- Work to be completed
Filter the listing below, copying every line in which the word "profile" appears.
** Opening Material shown block **
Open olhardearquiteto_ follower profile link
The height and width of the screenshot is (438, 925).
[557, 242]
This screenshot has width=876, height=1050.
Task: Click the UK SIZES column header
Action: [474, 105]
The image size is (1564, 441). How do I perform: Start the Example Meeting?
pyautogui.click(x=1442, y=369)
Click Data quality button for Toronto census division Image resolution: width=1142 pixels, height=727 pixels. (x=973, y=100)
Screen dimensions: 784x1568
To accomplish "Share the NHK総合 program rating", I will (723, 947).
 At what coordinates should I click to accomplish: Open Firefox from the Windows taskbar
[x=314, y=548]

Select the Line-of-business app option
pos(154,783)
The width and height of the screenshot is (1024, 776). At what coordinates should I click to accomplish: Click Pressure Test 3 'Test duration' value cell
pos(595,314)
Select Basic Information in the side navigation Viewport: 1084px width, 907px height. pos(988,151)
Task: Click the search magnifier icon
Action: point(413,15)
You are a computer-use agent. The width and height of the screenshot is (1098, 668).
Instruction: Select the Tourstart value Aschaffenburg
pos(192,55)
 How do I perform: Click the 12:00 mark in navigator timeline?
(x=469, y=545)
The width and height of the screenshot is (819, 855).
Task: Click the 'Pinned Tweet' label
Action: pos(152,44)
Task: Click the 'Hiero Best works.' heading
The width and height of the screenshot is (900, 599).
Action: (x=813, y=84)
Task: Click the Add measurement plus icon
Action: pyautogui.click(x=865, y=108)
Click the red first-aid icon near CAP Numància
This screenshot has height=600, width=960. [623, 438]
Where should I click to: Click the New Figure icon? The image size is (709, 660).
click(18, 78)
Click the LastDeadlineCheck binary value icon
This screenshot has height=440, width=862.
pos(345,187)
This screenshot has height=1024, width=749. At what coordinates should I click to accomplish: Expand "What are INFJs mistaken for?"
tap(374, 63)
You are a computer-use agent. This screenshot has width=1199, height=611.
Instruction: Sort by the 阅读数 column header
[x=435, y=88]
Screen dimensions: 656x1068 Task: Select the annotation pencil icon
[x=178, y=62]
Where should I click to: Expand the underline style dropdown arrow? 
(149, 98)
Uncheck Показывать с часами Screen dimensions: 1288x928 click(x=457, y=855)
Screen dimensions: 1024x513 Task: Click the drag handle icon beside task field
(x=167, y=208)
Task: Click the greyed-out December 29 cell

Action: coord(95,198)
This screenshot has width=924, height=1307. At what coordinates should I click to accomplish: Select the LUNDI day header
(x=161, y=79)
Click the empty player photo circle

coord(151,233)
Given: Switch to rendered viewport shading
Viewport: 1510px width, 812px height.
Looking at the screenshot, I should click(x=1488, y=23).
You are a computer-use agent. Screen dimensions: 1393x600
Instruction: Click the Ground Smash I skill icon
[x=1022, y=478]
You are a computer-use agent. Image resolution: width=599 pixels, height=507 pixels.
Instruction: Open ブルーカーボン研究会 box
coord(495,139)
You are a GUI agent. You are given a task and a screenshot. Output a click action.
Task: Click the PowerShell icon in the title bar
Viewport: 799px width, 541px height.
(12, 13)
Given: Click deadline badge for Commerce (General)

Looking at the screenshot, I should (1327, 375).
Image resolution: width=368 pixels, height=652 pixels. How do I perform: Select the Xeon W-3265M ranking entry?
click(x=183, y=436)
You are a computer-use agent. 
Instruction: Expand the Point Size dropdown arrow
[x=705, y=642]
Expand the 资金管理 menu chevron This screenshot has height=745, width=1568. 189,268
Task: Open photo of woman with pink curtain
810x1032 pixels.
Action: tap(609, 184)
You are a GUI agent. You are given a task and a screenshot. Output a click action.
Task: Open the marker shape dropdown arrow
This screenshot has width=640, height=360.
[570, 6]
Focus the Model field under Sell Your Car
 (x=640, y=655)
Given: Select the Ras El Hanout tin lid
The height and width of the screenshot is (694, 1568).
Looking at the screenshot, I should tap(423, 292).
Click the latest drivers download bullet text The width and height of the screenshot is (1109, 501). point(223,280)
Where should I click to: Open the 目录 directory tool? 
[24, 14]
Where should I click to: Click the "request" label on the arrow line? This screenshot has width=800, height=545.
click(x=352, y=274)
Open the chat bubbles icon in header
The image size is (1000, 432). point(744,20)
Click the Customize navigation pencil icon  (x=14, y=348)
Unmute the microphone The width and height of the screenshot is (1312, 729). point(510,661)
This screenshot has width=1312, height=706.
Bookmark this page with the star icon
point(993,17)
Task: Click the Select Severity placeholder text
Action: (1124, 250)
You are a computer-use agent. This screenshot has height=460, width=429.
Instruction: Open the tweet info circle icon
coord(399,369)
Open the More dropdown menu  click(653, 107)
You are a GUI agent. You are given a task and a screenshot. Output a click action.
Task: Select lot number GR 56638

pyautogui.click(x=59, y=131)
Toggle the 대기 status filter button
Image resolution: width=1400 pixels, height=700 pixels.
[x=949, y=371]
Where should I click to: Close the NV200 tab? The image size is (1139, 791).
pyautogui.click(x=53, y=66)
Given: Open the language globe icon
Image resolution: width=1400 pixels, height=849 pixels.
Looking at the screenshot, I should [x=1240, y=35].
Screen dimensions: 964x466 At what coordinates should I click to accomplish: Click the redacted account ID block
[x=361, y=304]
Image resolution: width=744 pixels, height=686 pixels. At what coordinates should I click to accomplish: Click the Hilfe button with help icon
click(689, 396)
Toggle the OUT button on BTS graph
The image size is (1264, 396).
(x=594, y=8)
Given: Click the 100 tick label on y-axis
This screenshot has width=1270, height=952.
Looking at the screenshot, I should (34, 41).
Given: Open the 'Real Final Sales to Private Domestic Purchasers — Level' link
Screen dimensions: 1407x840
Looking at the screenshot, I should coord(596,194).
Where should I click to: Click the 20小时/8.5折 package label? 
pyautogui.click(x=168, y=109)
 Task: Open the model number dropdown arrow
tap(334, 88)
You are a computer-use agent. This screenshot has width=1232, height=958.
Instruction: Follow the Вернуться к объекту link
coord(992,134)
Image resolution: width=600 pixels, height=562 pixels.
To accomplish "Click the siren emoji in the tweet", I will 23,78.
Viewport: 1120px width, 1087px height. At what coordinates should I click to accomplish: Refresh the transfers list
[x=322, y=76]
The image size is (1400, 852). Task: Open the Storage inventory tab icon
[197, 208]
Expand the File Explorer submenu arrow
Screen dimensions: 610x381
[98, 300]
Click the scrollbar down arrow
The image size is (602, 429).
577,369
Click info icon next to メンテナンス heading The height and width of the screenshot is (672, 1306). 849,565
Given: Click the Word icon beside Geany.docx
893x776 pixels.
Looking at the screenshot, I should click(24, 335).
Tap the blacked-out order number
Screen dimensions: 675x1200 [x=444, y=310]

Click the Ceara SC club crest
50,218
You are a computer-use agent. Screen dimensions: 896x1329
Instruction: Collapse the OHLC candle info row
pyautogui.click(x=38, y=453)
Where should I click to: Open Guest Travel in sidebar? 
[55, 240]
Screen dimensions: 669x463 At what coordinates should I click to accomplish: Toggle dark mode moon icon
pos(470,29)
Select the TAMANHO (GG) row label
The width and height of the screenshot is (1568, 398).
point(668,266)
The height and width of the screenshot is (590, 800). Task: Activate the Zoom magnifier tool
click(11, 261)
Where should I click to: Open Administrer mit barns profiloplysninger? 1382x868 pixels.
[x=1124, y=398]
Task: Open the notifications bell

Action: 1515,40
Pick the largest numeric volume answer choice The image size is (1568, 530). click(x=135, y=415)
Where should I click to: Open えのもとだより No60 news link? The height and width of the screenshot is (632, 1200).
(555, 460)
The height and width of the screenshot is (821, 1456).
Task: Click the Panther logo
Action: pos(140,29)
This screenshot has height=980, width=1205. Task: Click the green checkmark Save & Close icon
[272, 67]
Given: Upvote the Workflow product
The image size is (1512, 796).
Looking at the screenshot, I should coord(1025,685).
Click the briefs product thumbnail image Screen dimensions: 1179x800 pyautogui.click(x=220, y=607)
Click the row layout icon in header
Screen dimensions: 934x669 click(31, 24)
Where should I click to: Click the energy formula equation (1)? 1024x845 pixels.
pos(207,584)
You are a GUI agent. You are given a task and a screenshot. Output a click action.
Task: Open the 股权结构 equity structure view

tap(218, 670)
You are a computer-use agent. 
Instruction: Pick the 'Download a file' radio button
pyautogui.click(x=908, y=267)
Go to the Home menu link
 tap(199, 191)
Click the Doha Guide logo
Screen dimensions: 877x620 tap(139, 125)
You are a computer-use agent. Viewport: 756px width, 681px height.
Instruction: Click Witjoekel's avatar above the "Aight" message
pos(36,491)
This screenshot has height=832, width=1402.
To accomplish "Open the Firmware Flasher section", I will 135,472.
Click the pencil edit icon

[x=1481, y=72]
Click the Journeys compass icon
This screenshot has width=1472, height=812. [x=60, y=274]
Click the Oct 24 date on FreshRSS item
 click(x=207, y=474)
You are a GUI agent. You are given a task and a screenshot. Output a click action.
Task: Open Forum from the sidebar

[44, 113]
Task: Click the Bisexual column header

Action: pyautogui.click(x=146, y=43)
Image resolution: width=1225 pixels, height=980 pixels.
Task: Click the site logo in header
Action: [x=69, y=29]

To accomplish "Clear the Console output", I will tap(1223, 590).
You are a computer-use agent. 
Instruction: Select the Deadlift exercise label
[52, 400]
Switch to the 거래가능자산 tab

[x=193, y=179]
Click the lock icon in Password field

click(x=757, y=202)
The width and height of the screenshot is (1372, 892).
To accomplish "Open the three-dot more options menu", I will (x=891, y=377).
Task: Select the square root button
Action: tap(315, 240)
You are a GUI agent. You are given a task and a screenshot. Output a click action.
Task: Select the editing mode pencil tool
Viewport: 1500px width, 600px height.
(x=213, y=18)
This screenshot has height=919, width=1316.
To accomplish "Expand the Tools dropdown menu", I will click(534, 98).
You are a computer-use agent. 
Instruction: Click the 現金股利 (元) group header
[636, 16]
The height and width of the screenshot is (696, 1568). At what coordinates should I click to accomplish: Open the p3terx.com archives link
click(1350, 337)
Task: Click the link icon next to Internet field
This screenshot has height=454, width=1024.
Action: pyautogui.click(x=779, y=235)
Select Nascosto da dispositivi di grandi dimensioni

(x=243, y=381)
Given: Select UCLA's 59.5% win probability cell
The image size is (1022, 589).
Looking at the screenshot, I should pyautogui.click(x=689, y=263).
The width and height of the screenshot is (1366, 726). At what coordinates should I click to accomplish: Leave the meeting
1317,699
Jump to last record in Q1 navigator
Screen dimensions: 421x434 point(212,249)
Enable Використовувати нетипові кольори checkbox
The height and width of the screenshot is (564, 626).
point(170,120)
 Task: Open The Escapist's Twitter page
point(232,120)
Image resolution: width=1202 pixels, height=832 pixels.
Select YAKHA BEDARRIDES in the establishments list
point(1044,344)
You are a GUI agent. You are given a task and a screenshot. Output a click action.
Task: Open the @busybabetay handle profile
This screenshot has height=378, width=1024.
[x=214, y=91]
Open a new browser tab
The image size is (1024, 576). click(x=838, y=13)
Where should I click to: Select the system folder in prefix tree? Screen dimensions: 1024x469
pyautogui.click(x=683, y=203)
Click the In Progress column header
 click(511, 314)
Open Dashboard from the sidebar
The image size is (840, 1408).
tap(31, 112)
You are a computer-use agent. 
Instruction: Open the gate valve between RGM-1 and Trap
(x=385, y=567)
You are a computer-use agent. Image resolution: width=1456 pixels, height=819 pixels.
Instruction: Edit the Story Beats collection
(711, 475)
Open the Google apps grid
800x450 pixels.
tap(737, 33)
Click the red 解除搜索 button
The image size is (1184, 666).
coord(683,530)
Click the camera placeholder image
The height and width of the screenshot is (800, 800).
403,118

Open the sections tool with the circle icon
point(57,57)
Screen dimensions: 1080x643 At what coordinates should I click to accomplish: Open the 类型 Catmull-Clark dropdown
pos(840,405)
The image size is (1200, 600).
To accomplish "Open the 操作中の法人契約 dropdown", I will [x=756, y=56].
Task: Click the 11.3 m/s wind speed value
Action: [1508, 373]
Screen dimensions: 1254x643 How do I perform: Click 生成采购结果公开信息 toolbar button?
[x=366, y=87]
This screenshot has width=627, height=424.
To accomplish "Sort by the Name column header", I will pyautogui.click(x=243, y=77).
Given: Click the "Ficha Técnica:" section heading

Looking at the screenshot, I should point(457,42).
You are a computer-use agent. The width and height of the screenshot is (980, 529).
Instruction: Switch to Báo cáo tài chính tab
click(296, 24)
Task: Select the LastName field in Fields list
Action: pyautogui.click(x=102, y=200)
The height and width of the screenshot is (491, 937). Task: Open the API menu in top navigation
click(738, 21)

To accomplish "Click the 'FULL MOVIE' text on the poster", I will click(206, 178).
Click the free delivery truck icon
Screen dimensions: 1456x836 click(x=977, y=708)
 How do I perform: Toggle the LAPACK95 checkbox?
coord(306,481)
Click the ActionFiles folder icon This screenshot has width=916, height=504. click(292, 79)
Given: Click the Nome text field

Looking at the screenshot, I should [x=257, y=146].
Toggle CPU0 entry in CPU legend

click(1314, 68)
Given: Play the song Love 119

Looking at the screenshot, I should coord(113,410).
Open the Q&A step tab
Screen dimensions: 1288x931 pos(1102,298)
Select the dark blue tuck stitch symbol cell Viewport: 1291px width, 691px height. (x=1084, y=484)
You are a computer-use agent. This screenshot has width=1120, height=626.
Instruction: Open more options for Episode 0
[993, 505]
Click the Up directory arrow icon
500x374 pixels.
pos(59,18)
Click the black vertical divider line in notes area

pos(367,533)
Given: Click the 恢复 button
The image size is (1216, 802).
** Closing Material shown block **
- Task solution
Open olhardearquiteto_ follower profile link
Task: Open the @busybabetay handle profile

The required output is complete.